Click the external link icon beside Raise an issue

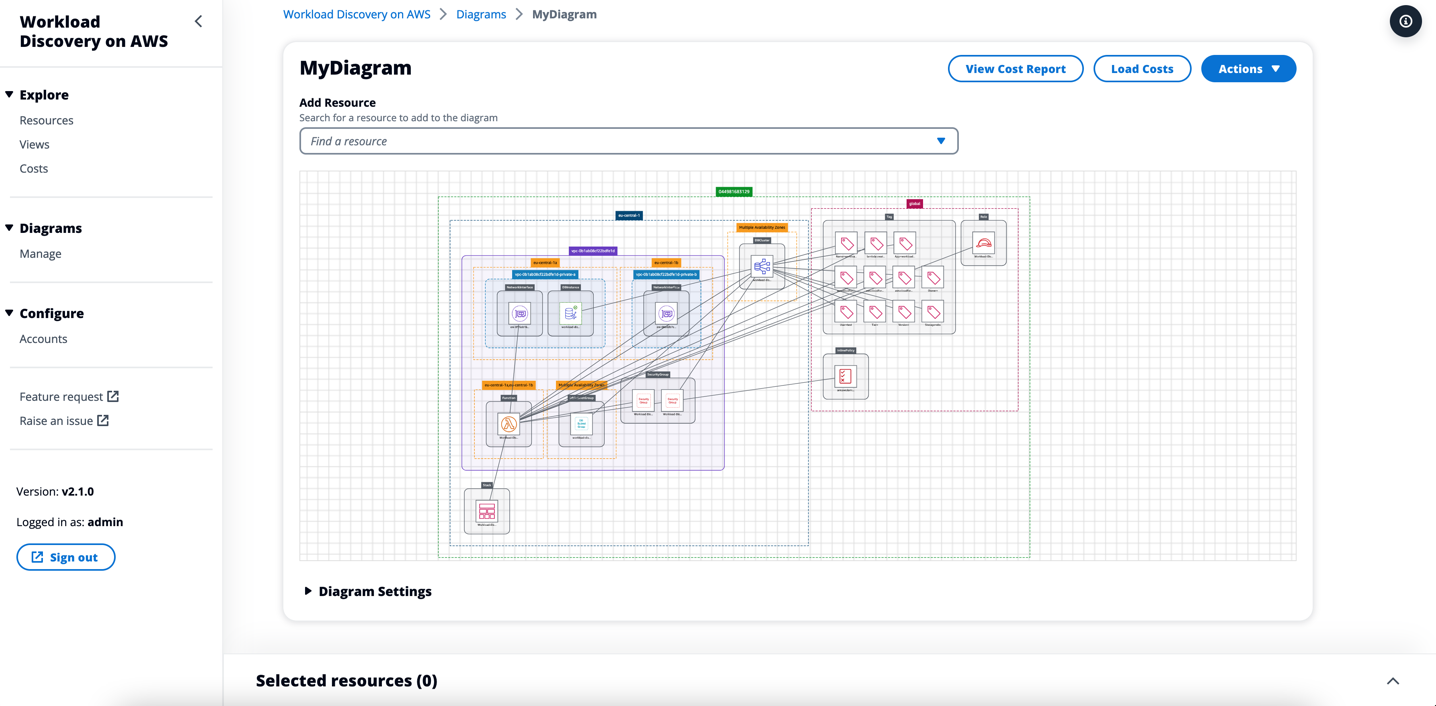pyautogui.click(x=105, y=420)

--

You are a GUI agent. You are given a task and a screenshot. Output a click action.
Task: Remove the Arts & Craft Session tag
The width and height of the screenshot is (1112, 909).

==

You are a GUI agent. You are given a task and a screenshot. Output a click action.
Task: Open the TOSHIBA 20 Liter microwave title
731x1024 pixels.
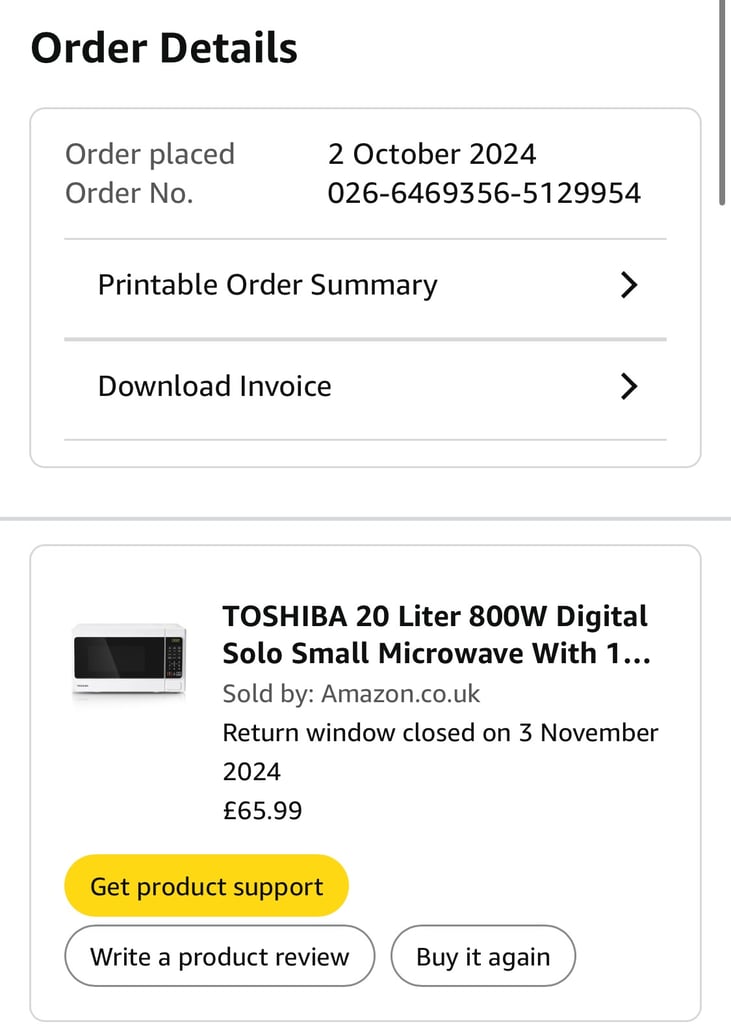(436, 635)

#### [Instructions to follow]
The line above containing "Task: Remove the Arts & Craft Session tag", the line containing "The width and", and every line between them are to be transcribed exactly; no other line is wanted.

#### [Expected answer]
Task: Remove the Arts & Craft Session tag
The width and height of the screenshot is (1112, 909).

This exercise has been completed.